A friend has asked me to share my few personal memories of Rostropovich...
About three years ago, I interviewed him briefly backstage at the Barbican for The Strad's 'Double Acts' back page about his working relationship with Maxim Vengerov. The maestro turned on his very considerable charm and talked in rapturous terms about his much younger colleague.
Thing is, I'm a closet cellist-manquee. When I heard Han-Na Chang (incidentally, a Rostropovich protegee) play in Verbier 4-5 years back, it hit me between the eyes that the cello is the most beautiful and expressive instrument on the planet. And that if I could have my time over again, I would learn it and play it and never stop. It would have solved everything I disliked about playing the violin (high frequencies buzzing in one's left ear, plus desperately close, fiddly fingering), not to mention the piano (too many notes, my dear Horowitz) and the repertoire is 20-carat gold...

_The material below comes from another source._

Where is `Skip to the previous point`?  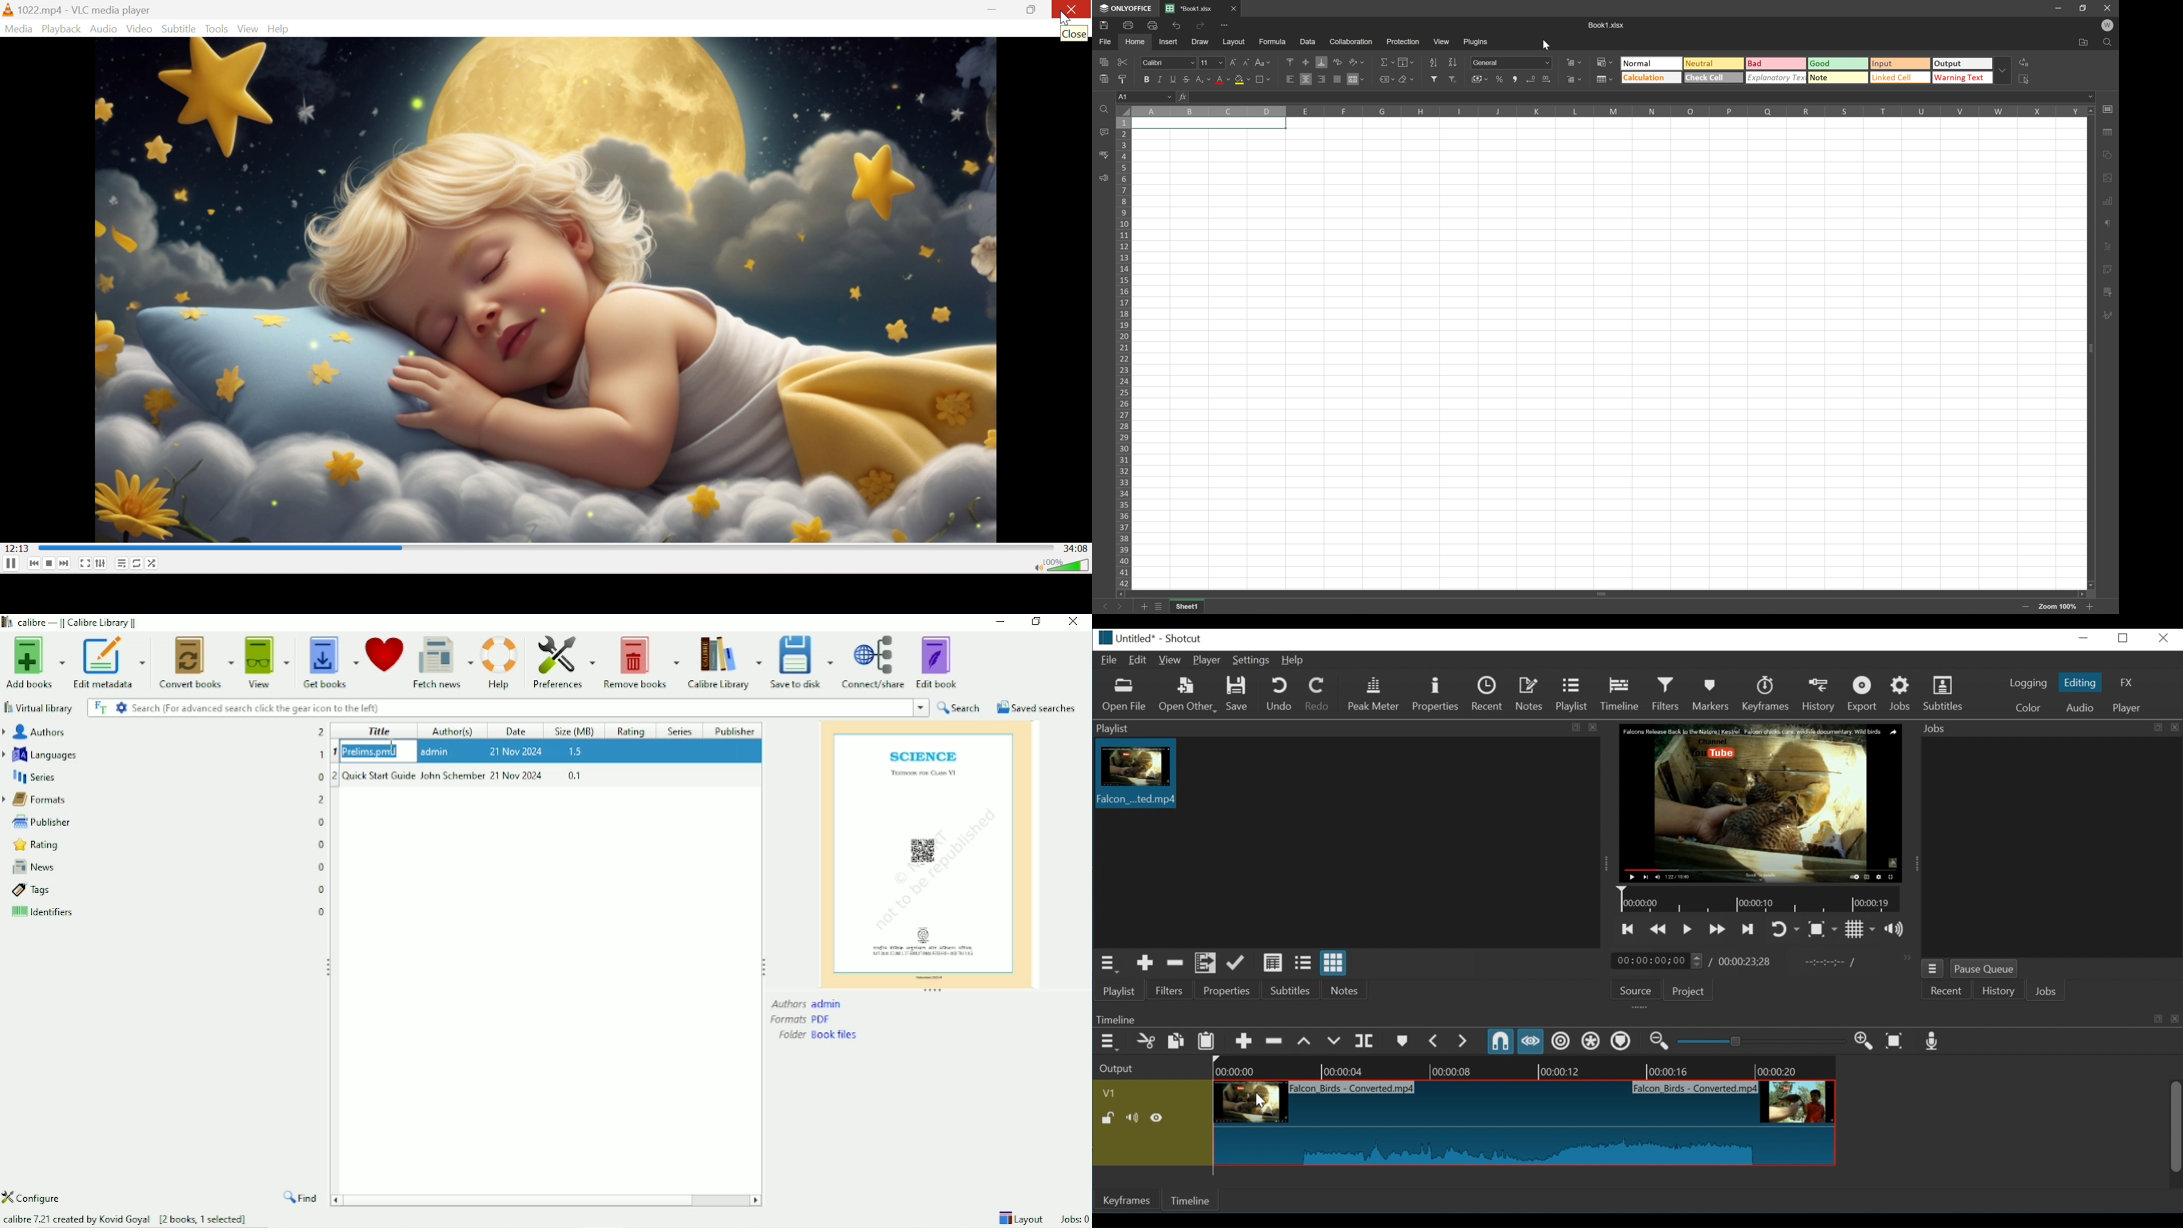 Skip to the previous point is located at coordinates (1629, 930).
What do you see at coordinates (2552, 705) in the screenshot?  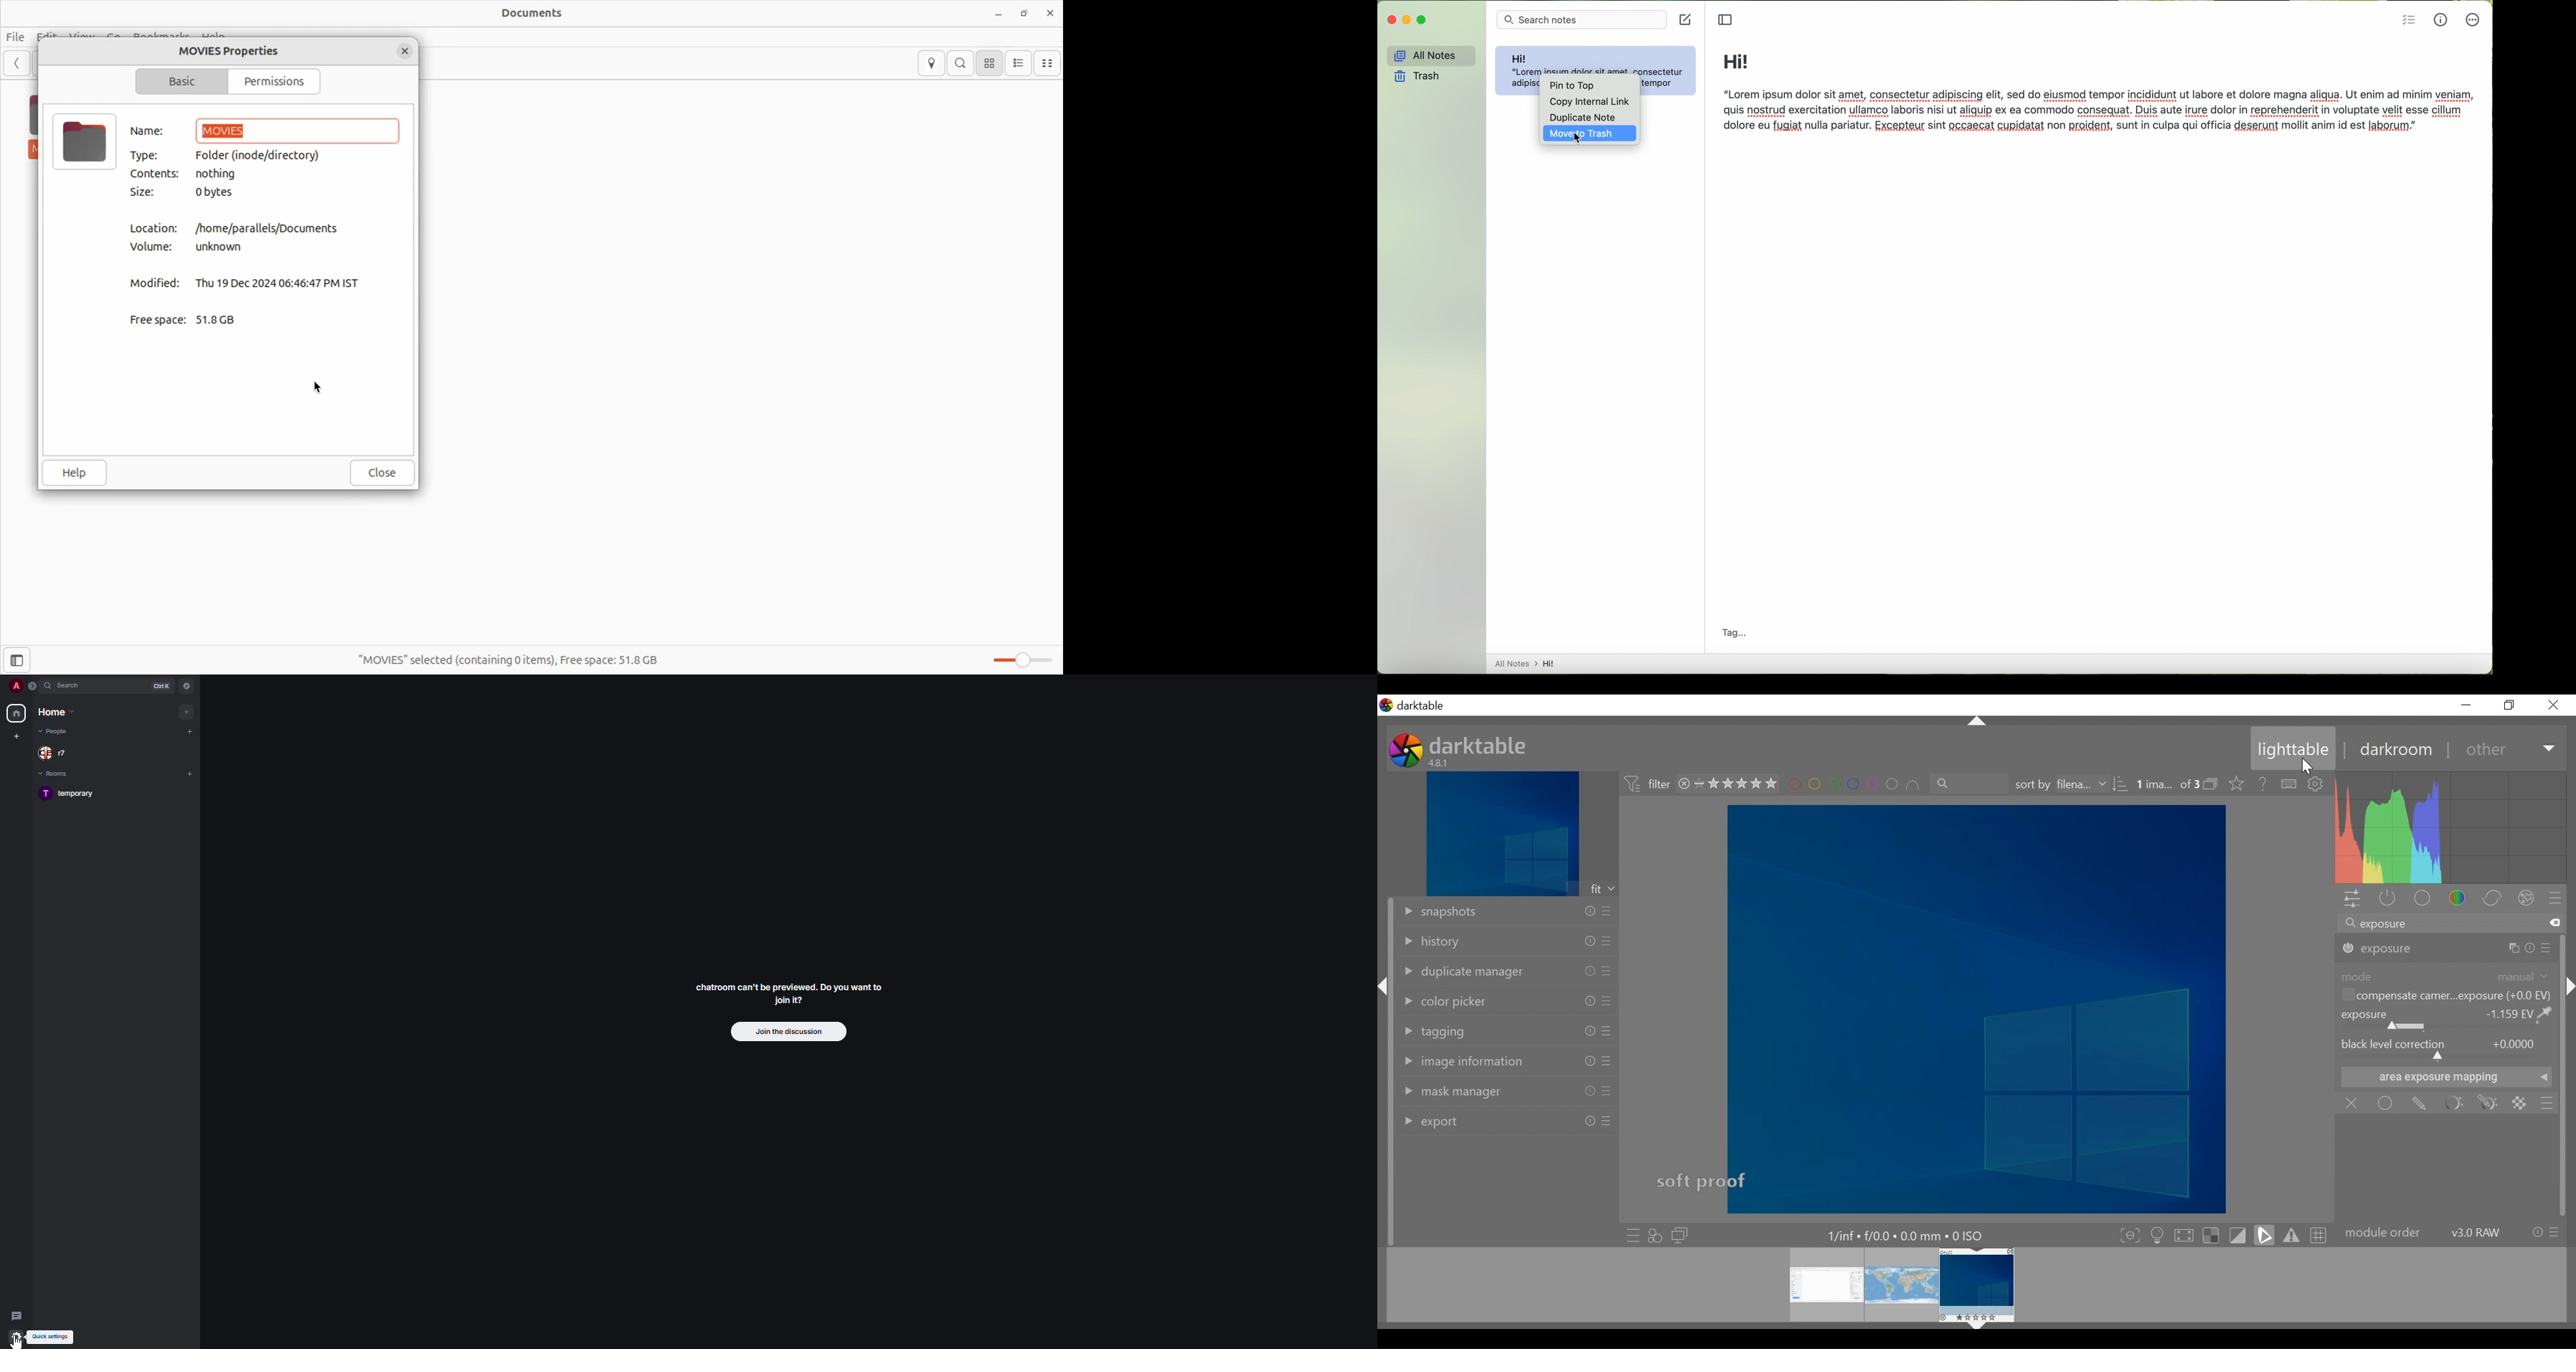 I see `close` at bounding box center [2552, 705].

So at the end of the interview, I thank Maestro for the joy and wonder of his playing, which I heard on a few memorable occasions, and mention that I would love to have played the cello. "When you decide to start," said Maestro, "then let me know, and I will be your teacher."
I missed my chance. Well, he'd have been disappointed in me. I'd have got the strings the wrong way round and been severely blocked by the very notion of trying to go above third position.
The last time I saw Rostropovich perform was in Vilnius in 2004, where he conducted the Tchaikovsky Pathetique Symphony. It was glorious: like stepping into a Melodiya recording from the 1950s...The march in particular was far slower than most conductors take it these days. A friend asked Maestro about his choice of tempo later on. His response, apparently, was: "It's a march." You must be able to march to it. It made sense. And the final movement: devastation alive, raw, eternal, unforgettable.